Complément d’information

Majoritairement de langue et d’origine ethnique malaise et de religion musulmane, la population du sud de la Thaïlande est depuis longtemps privée de ses droits, et la violence qui sévit aujourd’hui dans cette région reflète cette situation.

Le 4 janvier 2004, la violence a repris après des années d’accalmie lorsque des insurgés musulmans se sont introduits dans un dépôt de l’armée de la province de Narathiwat, tuant quatre soldats et s’emparant de centaines de fusils. Cette nouvelle vague de violence et de lutte anti-insurrectionnelle, qui entre maintenant dans sa sixième année, se caractérise par des atteintes aux droits humains de plus en plus répandues et violentes, de la part des deux parties. Ces violences ont fait 3 500 victimes à ce jour, le nombre annuel de morts ayant augmenté chaque année au moins jusqu’en 2007. En mars 2008, les chiffres du gouvernement ont montré que 66 % des personnes tuées dans le sud du pays depuis 2004 étaient des civils. Un peu plus de la moitié des victimes étaient des musulmans.

Depuis 2005, les insurgés commettent de graves atteintes aux droits humains telles que des bombardements de zones habitées par des civils, des décapitations, des fusillades commises depuis des véhicules contre des bouddhistes et des musulmans membres des forces de sécurité ou civils, y compris des responsables locaux qu’ils soupçonnent de coopérer avec le gouvernement. Les insurgés ont pris pour cibles des écoles publiques et des enseignants, et ont essayé de terroriser les habitants bouddhistes pour qu’ils fuient la région.

Le gouvernement royal de la Thaïlande a ratifié la Convention contre la torture et autres peines ou traitements cruels, inhumains ou dégradants en novembre 2007. Cet instrument est interprété de bonne source comme signifiant que « la torture peut avoir un caractère systématique sans qu’elle résulte de l’intention directe d’un gouvernement ; [qu’elle] peut être la conséquence de facteurs que le gouvernement peut avoir des difficultés à contrôler ; [que] son existence peut signaler une lacune entre la politique déterminée au niveau du gouvernement central et son application au niveau de l’administration locale ;[et qu’] une législation insuffisante qui laisse en fait la possibilité de recourir à la torture peut encore ajouter au caractère systématique de cette pratique ».
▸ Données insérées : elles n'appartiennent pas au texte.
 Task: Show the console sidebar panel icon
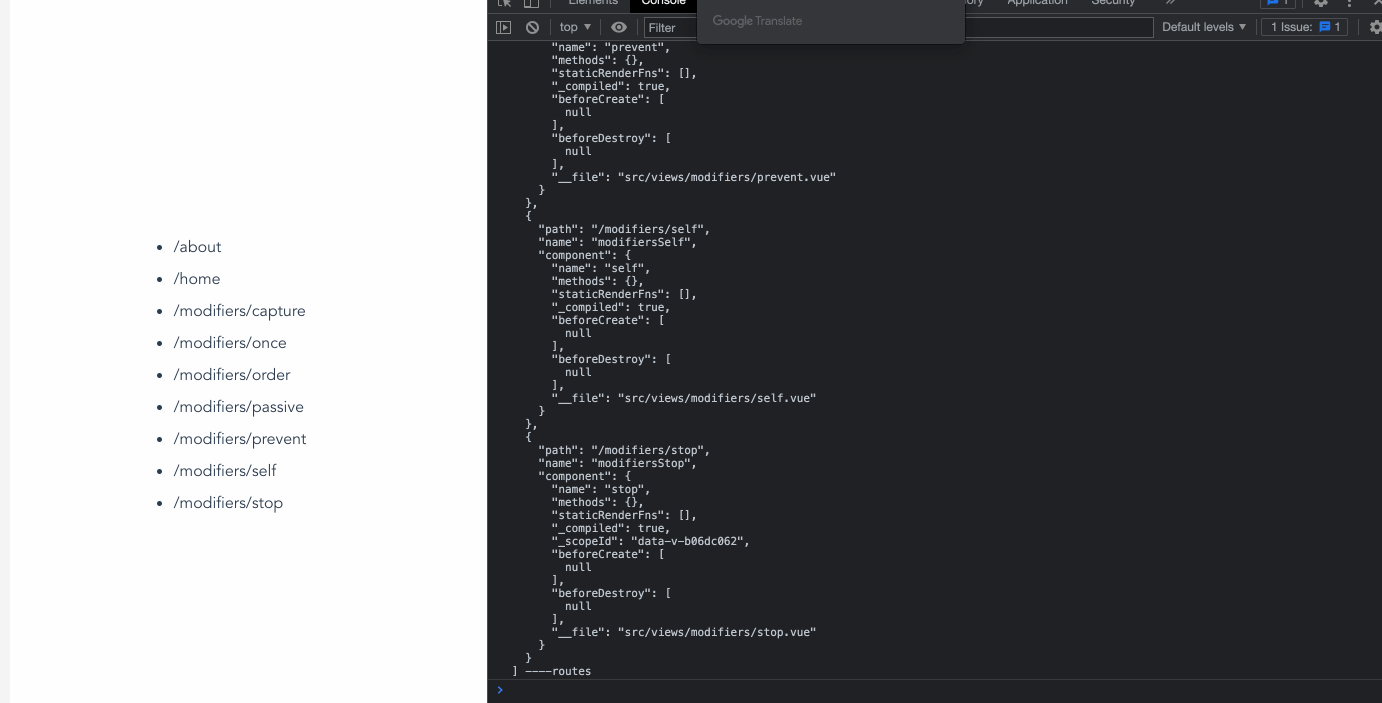(x=503, y=27)
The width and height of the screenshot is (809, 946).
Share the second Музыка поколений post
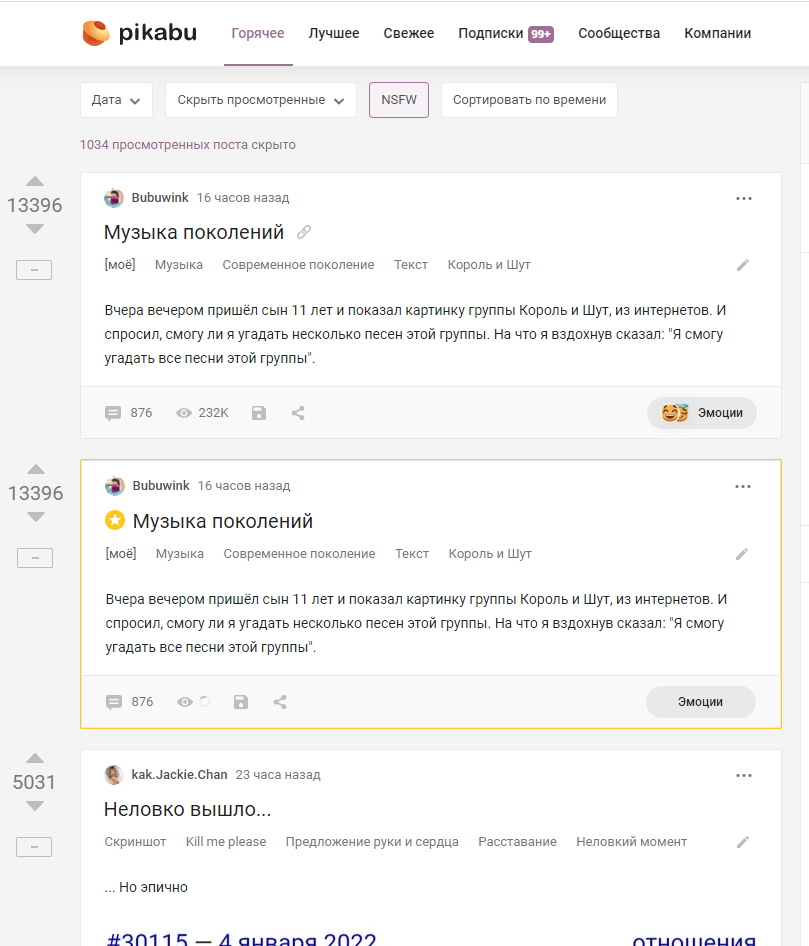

La Thaïlande n’a adopté aucune loi érigeant la torture en infraction ou intégrant les dispositions de la Convention contre la torture n’étant pas couvertes par la législation thaïlandaise. En outre, le Décret de 2005 relatif à l’état d’urgence en vigueur dans le sud du pays accorde l’impunité aux agents de l’État qui violent la loi, s’ils agissent « de bonne foi ». Dans les faits, cette disposition entrave la détection et la sanction des actes de torture.

Amnesty International a reçu des informations faisant état d’actes de torture dans les lieux suivants : (dans la province de Narathiwat) camp de Pi-Leng, camp 39 de la force d’intervention spéciale de Wat Suan Tham (jusqu’à mi-2008), base militaire de Chulaporn, camp militaire de Ba Ngo Aor, poste de police de district de Rueso ; (dans la province de Pattani) camp militaire du 24e bataillon de Wat Changhai, camp militaire du bataillon de Plakalu Song, camp de l’armée de Banglan, centre de coordination de la police, camp de l’armée de Wat Lak Muang, poste de police de Nong Chik ; (dans la province de Yala) centre de formation de la police de la 9e région, corps expéditionnaire 11/Chor Kor, camp du commando paramilitaire de Banglang, camp 39 de la force d’intervention spéciale (depuis mi-2008), 41e régiment du commando paramilitaire ; (dans la province de Songkla) camp de Rattanapon, unité 43 des Forces spéciales ; (dans la province de Chumporn) camp de l’armée de Ket-udomsak ; (dans la province de Ranong) camp de l’armée de Rattana-Rangsang ; et (dans la province de Surattani) camp de l’armée de Wipawadee-Rangsit.